▶ **Required action**: Give back exactly the lines from the one holding "How do I perform: Tap the Receive icon?" to the last line of the entries, both included, and nothing more.

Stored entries
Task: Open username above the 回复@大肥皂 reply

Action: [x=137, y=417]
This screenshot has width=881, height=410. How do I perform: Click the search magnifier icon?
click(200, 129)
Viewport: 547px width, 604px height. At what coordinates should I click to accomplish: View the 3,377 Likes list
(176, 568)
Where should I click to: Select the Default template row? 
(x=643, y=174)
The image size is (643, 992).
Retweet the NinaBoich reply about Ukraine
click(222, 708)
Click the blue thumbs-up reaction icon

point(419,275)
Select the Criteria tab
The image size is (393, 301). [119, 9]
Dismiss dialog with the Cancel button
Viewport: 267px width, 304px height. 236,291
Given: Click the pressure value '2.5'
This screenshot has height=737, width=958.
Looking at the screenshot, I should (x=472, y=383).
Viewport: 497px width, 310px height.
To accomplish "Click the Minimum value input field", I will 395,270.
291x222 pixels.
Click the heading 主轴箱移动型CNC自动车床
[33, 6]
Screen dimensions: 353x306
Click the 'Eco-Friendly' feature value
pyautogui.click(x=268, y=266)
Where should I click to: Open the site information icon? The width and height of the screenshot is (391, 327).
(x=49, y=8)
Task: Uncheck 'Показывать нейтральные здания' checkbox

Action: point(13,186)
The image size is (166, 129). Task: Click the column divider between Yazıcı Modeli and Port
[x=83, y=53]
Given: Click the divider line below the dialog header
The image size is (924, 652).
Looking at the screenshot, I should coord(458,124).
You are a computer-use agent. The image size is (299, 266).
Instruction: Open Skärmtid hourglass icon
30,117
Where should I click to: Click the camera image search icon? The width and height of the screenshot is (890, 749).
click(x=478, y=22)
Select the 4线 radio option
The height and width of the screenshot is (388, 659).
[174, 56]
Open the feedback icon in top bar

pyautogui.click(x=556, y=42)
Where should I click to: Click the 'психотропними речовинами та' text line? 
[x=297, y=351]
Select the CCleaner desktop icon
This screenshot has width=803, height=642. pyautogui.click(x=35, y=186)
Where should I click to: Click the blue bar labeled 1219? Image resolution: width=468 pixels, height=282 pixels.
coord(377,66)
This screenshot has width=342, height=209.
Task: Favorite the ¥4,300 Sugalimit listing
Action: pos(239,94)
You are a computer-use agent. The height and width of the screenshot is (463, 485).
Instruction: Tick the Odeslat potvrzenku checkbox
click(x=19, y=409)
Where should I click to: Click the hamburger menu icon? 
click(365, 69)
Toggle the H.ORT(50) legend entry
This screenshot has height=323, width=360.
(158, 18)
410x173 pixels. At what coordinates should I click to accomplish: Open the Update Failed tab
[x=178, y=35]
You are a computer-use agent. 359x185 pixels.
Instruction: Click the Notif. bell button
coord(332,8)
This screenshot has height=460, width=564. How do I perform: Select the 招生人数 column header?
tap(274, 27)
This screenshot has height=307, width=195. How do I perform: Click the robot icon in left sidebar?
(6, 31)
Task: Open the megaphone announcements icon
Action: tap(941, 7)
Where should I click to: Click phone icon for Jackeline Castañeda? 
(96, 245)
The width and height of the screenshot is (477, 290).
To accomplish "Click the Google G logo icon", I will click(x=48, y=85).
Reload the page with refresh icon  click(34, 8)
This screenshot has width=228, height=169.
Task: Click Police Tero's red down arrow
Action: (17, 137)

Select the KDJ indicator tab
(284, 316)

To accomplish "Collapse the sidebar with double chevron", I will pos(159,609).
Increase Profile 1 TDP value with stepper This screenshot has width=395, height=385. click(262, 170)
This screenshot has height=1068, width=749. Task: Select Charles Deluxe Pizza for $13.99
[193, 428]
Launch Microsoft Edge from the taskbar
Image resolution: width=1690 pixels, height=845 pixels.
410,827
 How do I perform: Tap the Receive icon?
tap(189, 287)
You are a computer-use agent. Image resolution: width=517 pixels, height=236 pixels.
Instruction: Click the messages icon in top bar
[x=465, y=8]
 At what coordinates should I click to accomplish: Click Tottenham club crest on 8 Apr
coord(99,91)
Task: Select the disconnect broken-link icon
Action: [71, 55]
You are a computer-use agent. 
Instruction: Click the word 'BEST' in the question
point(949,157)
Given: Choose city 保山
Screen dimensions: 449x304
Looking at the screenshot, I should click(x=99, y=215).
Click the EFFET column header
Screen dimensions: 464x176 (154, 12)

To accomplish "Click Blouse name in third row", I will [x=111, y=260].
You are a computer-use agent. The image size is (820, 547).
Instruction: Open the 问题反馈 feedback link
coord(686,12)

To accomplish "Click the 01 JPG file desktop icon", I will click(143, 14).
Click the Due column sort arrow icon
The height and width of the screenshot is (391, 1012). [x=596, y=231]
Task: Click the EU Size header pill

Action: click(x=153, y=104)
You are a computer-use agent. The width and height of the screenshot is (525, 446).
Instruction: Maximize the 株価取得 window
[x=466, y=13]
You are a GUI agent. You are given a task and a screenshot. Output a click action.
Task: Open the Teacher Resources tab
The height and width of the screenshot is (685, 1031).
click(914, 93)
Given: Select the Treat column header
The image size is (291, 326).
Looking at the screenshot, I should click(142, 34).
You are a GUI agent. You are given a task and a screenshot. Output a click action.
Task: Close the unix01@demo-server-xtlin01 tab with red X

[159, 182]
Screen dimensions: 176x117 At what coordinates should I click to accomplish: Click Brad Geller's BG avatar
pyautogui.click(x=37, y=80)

▶ **Completed exercise**:
 How do I perform: Tap the Receive icon?
tap(189, 287)
You are a computer-use agent. Image resolution: width=517 pixels, height=236 pixels.
Instruction: Click the messages icon in top bar
[x=465, y=8]
 At what coordinates should I click to accomplish: Click Tottenham club crest on 8 Apr
coord(99,91)
Task: Select the disconnect broken-link icon
Action: [71, 55]
You are a computer-use agent. 
Instruction: Click the word 'BEST' in the question
point(949,157)
Given: Choose city 保山
Screen dimensions: 449x304
Looking at the screenshot, I should click(x=99, y=215).
Click the EFFET column header
Screen dimensions: 464x176 (154, 12)

To accomplish "Click Blouse name in third row", I will [x=111, y=260].
You are a computer-use agent. The image size is (820, 547).
Instruction: Open the 问题反馈 feedback link
coord(686,12)

To accomplish "Click the 01 JPG file desktop icon", I will click(143, 14).
Click the Due column sort arrow icon
The height and width of the screenshot is (391, 1012). [x=596, y=231]
Task: Click the EU Size header pill

Action: click(x=153, y=104)
You are a computer-use agent. The width and height of the screenshot is (525, 446).
Instruction: Maximize the 株価取得 window
[x=466, y=13]
You are a GUI agent. You are given a task and a screenshot. Output a click action.
Task: Open the Teacher Resources tab
The height and width of the screenshot is (685, 1031).
click(914, 93)
Given: Select the Treat column header
The image size is (291, 326).
Looking at the screenshot, I should click(142, 34).
You are a GUI agent. You are given a task and a screenshot. Output a click action.
Task: Close the unix01@demo-server-xtlin01 tab with red X

[159, 182]
Screen dimensions: 176x117 At what coordinates should I click to accomplish: Click Brad Geller's BG avatar
pyautogui.click(x=37, y=80)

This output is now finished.